EXERCISE:
Go through the material and copy each line that includes "agent".

== == ==

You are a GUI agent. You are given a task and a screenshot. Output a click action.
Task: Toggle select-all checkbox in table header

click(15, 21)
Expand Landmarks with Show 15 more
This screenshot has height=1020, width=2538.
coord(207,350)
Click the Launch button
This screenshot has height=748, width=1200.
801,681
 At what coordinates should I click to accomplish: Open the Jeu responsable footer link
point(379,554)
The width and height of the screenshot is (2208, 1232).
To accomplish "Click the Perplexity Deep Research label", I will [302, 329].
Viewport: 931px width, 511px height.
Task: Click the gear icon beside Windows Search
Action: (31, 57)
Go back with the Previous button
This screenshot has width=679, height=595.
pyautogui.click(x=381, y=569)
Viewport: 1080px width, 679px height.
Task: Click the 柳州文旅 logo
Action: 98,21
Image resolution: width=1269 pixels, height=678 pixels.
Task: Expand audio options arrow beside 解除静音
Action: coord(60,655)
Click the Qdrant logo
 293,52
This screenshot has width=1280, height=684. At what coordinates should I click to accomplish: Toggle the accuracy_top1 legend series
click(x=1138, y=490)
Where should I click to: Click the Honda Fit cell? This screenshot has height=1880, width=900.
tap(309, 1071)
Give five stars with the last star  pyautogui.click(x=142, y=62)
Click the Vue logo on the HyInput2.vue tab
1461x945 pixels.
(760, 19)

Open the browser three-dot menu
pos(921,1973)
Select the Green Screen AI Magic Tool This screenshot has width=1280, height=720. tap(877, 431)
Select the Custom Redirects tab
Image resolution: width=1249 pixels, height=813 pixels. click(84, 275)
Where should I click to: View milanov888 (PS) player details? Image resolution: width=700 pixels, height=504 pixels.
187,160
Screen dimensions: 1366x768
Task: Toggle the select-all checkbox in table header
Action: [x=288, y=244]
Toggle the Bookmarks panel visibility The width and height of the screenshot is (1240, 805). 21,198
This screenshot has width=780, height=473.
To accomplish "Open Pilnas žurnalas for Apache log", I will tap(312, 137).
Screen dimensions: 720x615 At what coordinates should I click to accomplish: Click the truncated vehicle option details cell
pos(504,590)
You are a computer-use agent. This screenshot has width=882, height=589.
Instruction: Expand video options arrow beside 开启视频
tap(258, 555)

== == ==

ANSWER TO THE PROBLEM:
You are a GUI agent. You are given a task and a screenshot. Output a click action.
You are a computer-use agent. This screenshot has width=882, height=589.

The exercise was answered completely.